_Assignment:_
Answer with a single number: the count of lines below that hold "screenshot".

━━ Supplied information

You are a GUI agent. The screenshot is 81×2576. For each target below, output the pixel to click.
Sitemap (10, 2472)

━━━━
━━ Supplied information

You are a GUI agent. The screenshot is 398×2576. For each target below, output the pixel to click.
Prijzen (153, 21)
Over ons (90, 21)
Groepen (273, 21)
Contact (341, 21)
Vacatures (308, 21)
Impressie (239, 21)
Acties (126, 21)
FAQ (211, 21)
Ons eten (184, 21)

━━━━

_Answer section:_
2